I spent last Thursday and Friday (Dec. 4-5 2014) in Kista just outside of Stockholm at a data science workshop hosted by professor Henrik Boström at the Department of Computer and Systems Sciences at Stockholm University. It was a nice opportunity to get to know some new data science people from around Sweden (the geographical spread was decent) and whom I haven’t encountered at my usual hunting grounds (mainly meetups.) This workshop was perhaps more oriented towards academic data scientists (“Most of the people here have published” as Henrik said), although there were participants from companies such as Scania and SAAB as well.
The meeting was very enjoyable and we heard presentations on topics such as predictive car maintenance, mining electronic health records for unknown drug side effects, anomaly prediction of elderly people’s movement patterns in their apartments, pinpointing dangerous mutations in flu viruses and much more. On the second day, we were divided into groups where we discussed various topics. I participated in two discussion groups. The first one was about computational life sciences, where we discussed the balance between method development and pure applied analysis in biological data science (bioinformatics). We also talked about the somewhat paradoxical situations that occur in high-throughput biological studies, where careful statistical analysis performed on a large dataset is often only considered believable after experimental validation on a much smaller (and clearly more biased) sample. Perhaps other types of validation, such as independent testing against previously published data, would often be more useful. We also argued that performing (good!) analyses on already published data should be valued much higher than it is today, when “novel data” are often required for publication.
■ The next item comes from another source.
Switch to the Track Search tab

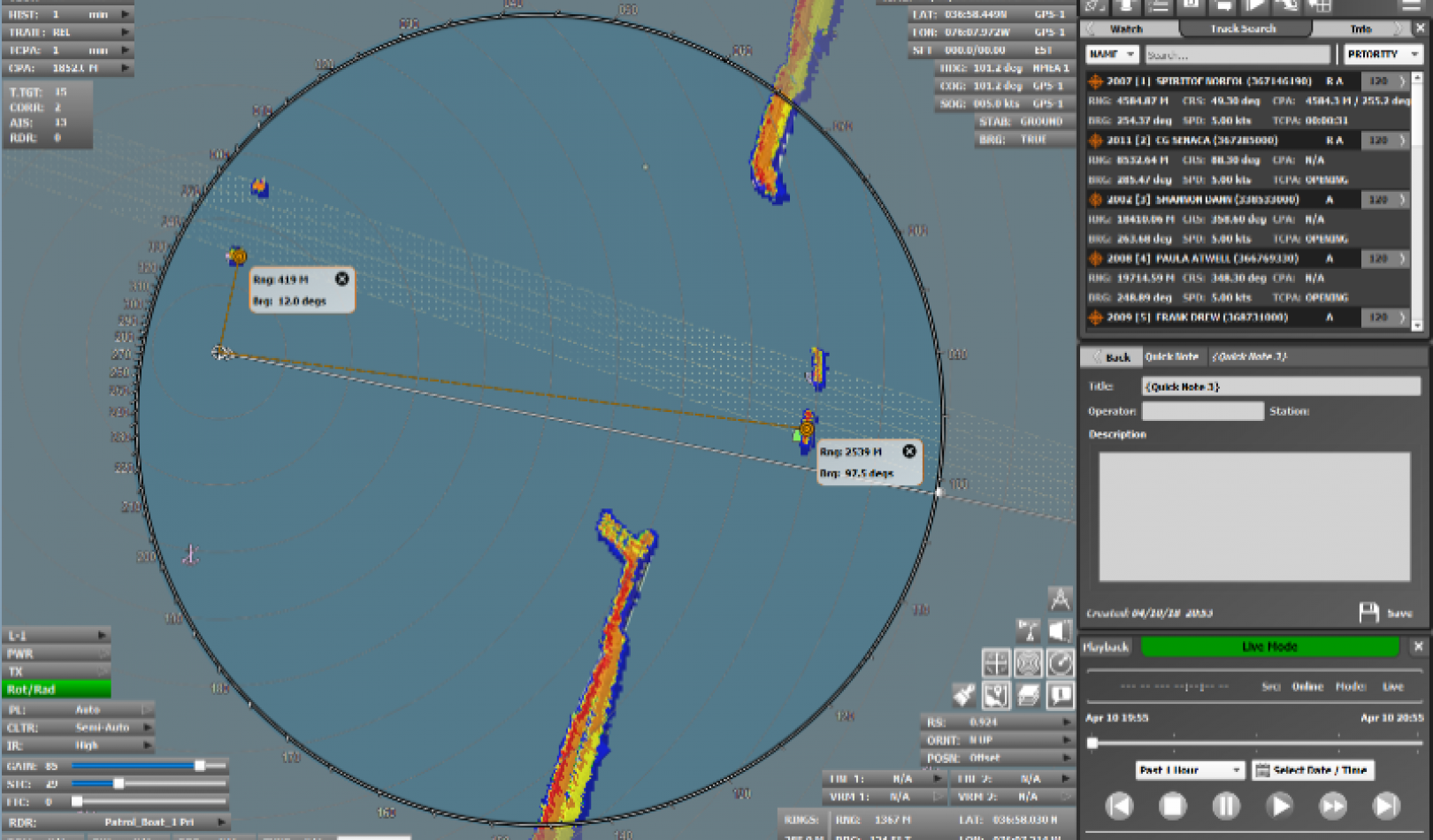[x=1243, y=29]
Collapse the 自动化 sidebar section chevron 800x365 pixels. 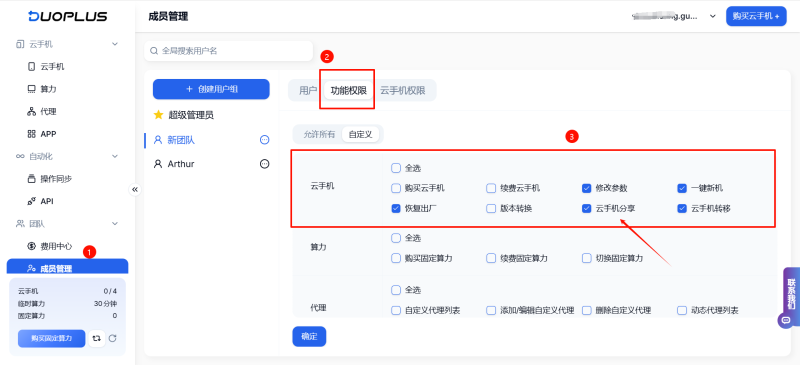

The second discussion was about the comprehensibility or interpretability of classifiers. According to one of the participants, Leo Breiman (who invented random forests, among other things), had said when asked about the most pressing problems in data mining: “There are three: interpretability, interpretability, and interpretability!” (I’m paraphrasing) Domain experts often prefer models that can give clear and convincing reasons for predictions, that have a small number of relevant features, and that (in some cases) emulate human decision making in the way they produce predictions. However, interpretability or comprehensibility is subjective and hard to measure – and there isn’t even any good terminology or definition of it (which is exemplified by the fact that I am using a couple of different words for it here!) It’s likely that this problem will become more and more pressing as machine learning tools become more popular and the number of non-expert users increases. This was a very interesting discussion where a lot of ideas were thrown around – cost-sensitive methods where you have a feature acquisition cost (“pay extra” for features), posting models on Mechanical Turk and asking if they are comprehensible, gamification where people have to use different models to solve a problem, hybrid classifiers like decision trees where some nodes might contain a whole neural network etc.
Other groups discussed, e g, automatized experimentation and experimental design and the possible establishment of a PhD program in data science.
One idea that came up a few time throughout the meeting and which I hadn’t heard about before was the concept of conformal learning prediction. Apparently this was introduced in the book Algorithmic learning in a random world (2005). As far as I understood, conformal prediction methods are concerned with quantifying their own accuracy. These methods supposedly provide reliable bounds for how they will generalize to new data. The price you pay for this reliability is that you don’t get a point estimate as your prediction; instead of a predicted class (in classification) you might get more than one possible class, and instead of a single number (in regression) you get an interval. One of the participants likened this to a confidence interval, but a general one which does not assume a specific distribution of the data. Using this framework, you can get p values for your predictions and perform hypothesis tests.
There were also some nice ideas about how to embed various types of data as graphs, and how to validate graphs induced from biological experiments – another typ of “generalized confidence interval” where the aim is to find “reliable” subnetworks based on repeated subsampling.